Problems \& Solutions

During the process of development, we faced several technical problems:

  • the logic for Markdown and LaTeX rendering is very complicated, almost impossible to implement from scratch in less than 2 weeks.
  • solved by using existing packages, Marked and MathJax.
  • we could not choose the path to save notes. They are saved to Downloads/ by default. The JS script does not have access to the file system of the local machine.
  • we leveraged the browser.downloads API as a workaround
  • the editor still fails to render LaTeX code enclosed by ‘$’. Some documents indicate this is due to conflict between Markdown parsing and LaTeX parsing. Maybe we need to re-configure the 2 packages to solve it.

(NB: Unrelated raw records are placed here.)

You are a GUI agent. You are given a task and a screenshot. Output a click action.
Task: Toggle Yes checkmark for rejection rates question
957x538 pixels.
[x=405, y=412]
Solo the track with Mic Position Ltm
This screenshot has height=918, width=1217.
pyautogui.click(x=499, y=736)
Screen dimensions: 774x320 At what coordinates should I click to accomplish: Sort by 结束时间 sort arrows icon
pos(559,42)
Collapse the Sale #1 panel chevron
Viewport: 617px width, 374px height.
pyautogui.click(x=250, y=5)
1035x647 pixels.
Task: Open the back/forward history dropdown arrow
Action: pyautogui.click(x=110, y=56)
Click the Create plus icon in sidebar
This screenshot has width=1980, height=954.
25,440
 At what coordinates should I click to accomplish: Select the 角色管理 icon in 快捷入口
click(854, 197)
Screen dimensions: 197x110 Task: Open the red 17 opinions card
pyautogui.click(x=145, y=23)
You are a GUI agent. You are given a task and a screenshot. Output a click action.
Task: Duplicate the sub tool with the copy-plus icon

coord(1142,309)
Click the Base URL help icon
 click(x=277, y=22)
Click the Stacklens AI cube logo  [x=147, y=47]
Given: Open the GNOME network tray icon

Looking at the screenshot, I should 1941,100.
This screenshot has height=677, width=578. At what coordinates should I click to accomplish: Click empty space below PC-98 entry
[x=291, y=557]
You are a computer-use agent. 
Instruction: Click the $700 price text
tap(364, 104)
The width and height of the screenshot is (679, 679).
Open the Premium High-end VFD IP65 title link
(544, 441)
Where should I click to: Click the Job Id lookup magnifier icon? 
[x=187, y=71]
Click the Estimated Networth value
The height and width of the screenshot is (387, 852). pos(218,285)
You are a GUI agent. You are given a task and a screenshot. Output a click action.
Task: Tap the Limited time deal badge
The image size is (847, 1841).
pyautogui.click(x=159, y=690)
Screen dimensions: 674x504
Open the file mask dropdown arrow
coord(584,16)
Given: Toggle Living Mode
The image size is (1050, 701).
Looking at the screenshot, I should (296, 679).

Collaboration \& Contributions

My team mates and I had frequent communication by text message and seamless collaboration with Git. As for me, I mainly contributed to the Markdown \& LaTeX rendering function, switch between modes, custom save \& load path, and most of the documents in this project.

Surprises

I was not fluent in Javascript and HTML before I joined this class (the only experience I had in these 2 languages was a graduate Computer Graphics course I took last semester). However, I was surprised to notice as long as I understand the structure of the project, it’s easy to pick up the relevant HTML and JS grammar and apply it to this project.
Besides, through this project I realized contributing to an open-source project is such a pleasure. The moment you see your push is completed, all the effort seems worth it.